(Given exercise)
Pick out every line of the listing below that contains the word "This", and copy each of those lines. Case counts.

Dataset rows
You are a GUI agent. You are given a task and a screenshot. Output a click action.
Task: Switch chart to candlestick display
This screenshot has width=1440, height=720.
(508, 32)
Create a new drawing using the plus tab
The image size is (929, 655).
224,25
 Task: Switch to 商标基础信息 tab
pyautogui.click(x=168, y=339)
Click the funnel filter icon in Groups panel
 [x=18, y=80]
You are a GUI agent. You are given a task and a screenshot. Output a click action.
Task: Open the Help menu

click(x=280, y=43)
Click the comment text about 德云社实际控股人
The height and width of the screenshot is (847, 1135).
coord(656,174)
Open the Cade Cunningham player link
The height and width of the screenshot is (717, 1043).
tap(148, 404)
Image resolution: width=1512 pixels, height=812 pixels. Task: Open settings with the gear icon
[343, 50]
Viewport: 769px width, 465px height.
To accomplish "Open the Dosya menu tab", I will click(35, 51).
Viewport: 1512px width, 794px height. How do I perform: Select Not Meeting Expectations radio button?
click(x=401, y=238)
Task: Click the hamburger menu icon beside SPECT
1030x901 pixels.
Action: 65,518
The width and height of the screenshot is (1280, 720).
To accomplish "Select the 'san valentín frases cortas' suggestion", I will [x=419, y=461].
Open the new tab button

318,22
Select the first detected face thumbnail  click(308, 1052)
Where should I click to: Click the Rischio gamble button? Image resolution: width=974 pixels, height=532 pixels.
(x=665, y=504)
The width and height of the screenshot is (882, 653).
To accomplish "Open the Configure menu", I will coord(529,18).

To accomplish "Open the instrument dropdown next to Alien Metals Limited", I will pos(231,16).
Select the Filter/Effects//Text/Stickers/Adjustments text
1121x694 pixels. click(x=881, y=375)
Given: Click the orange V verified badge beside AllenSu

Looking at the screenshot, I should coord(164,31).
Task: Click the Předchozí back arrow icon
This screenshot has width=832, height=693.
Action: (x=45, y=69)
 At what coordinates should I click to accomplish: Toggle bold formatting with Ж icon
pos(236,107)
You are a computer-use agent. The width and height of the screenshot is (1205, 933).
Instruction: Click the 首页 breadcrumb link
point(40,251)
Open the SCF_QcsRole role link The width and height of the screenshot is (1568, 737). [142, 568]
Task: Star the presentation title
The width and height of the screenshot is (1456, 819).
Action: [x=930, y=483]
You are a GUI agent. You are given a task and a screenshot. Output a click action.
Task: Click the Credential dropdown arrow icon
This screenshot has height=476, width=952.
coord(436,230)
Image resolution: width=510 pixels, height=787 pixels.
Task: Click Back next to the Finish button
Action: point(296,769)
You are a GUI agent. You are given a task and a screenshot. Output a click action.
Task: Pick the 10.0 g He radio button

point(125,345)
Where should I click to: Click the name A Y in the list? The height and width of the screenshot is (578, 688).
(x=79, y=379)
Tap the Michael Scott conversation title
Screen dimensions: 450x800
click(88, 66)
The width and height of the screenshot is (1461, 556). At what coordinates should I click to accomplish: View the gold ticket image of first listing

(Correct output)
This screenshot has width=1440, height=720.
This screenshot has width=832, height=693.
This screenshot has height=476, width=952.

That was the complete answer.